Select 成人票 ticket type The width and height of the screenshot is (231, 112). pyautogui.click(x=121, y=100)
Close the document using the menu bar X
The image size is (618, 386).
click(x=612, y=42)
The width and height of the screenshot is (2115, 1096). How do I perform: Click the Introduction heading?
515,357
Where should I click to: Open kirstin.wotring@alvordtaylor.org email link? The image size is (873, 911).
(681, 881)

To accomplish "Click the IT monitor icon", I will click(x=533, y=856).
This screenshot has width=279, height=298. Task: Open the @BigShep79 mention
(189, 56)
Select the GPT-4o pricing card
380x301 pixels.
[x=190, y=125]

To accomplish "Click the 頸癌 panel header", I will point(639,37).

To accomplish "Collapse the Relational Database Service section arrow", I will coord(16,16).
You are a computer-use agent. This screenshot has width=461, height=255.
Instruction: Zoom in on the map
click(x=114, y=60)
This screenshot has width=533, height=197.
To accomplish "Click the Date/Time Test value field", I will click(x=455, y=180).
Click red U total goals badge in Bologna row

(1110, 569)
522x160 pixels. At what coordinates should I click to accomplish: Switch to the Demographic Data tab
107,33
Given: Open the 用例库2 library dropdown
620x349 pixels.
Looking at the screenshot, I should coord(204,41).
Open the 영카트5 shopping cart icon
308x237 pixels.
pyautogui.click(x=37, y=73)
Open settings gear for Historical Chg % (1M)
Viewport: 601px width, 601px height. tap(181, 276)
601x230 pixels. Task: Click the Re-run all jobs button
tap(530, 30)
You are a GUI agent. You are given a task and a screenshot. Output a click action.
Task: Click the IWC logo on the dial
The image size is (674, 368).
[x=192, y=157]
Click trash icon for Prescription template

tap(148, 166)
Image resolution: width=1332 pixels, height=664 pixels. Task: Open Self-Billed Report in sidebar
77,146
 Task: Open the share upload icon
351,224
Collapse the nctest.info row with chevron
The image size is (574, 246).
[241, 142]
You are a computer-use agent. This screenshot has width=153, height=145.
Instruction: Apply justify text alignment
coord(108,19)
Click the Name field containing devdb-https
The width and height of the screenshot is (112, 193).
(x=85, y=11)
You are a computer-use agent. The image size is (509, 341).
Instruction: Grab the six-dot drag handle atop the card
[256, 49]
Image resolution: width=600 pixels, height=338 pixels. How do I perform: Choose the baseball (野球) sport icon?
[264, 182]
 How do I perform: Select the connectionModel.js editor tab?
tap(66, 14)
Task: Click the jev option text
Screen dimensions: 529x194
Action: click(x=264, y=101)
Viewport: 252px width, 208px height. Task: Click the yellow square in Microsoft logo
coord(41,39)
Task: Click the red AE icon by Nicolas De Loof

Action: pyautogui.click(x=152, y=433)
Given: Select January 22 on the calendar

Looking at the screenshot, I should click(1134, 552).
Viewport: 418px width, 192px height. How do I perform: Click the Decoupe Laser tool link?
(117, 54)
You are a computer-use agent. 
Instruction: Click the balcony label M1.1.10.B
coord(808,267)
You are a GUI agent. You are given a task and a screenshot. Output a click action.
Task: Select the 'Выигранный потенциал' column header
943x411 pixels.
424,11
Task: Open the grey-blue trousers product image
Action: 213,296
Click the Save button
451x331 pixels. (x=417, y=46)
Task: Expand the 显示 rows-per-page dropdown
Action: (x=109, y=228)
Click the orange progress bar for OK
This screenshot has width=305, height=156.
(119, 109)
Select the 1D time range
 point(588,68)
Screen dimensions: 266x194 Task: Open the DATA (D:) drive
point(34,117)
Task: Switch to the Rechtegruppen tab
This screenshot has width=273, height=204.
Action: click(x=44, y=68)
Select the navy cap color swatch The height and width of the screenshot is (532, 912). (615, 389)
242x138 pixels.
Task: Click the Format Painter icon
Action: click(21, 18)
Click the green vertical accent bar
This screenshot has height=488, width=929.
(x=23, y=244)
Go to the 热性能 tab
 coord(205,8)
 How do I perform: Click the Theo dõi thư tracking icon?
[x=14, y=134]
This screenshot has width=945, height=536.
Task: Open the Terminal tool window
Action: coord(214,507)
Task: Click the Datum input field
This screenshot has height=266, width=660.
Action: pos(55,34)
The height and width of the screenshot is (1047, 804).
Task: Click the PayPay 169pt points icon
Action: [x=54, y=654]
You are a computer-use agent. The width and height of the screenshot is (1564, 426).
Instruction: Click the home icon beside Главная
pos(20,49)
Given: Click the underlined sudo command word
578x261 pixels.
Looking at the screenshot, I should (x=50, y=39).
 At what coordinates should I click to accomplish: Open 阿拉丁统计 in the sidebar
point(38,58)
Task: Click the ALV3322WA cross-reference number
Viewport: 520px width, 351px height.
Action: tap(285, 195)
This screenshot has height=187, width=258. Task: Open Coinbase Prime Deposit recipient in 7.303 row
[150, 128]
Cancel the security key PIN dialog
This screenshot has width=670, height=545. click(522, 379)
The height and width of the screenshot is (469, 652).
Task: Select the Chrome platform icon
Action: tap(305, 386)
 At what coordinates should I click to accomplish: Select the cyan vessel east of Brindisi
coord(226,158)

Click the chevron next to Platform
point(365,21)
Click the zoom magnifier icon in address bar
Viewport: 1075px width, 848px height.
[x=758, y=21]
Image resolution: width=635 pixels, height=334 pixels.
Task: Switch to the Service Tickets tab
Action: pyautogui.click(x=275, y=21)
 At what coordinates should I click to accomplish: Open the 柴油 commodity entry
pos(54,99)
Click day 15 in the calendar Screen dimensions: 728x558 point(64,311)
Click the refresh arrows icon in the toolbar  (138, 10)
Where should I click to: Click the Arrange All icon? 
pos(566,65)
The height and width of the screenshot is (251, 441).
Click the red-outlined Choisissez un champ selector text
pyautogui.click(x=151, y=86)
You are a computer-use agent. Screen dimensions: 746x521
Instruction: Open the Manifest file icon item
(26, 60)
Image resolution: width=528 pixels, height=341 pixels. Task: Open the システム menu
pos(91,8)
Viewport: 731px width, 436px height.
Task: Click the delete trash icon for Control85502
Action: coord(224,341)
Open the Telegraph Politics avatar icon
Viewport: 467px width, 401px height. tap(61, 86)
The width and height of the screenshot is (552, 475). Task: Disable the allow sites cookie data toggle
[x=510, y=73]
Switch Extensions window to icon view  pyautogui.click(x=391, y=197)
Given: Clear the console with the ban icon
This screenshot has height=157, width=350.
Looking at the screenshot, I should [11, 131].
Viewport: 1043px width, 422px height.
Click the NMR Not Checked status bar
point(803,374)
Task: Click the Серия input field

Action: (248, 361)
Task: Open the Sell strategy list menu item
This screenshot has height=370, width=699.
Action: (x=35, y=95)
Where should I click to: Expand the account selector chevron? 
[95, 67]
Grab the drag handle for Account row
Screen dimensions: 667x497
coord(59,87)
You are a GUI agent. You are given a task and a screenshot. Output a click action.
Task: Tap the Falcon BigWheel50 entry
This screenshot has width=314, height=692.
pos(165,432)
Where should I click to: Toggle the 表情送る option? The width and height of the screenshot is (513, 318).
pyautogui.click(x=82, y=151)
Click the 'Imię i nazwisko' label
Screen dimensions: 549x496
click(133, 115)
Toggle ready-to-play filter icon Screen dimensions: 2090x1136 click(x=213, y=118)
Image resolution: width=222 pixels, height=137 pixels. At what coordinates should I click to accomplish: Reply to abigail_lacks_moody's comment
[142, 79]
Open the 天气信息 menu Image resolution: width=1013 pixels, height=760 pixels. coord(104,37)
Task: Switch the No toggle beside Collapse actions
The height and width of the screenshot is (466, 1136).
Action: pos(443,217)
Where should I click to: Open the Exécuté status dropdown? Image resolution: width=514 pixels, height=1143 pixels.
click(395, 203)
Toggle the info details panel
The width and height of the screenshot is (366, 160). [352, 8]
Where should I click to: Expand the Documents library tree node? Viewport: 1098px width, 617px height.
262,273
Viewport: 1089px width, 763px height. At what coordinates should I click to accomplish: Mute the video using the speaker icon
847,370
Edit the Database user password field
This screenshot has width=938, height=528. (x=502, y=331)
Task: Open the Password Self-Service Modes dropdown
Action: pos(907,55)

= = = =

■ Requirement:
Set down, unchanged, the line that contains "Toggle the info details panel" together with every later line in the records, through the last one.

■ Result of the exercise:
Toggle the info details panel
The width and height of the screenshot is (366, 160). [352, 8]
Where should I click to: Expand the Documents library tree node? Viewport: 1098px width, 617px height.
262,273
Viewport: 1089px width, 763px height. At what coordinates should I click to accomplish: Mute the video using the speaker icon
847,370
Edit the Database user password field
This screenshot has width=938, height=528. (x=502, y=331)
Task: Open the Password Self-Service Modes dropdown
Action: pos(907,55)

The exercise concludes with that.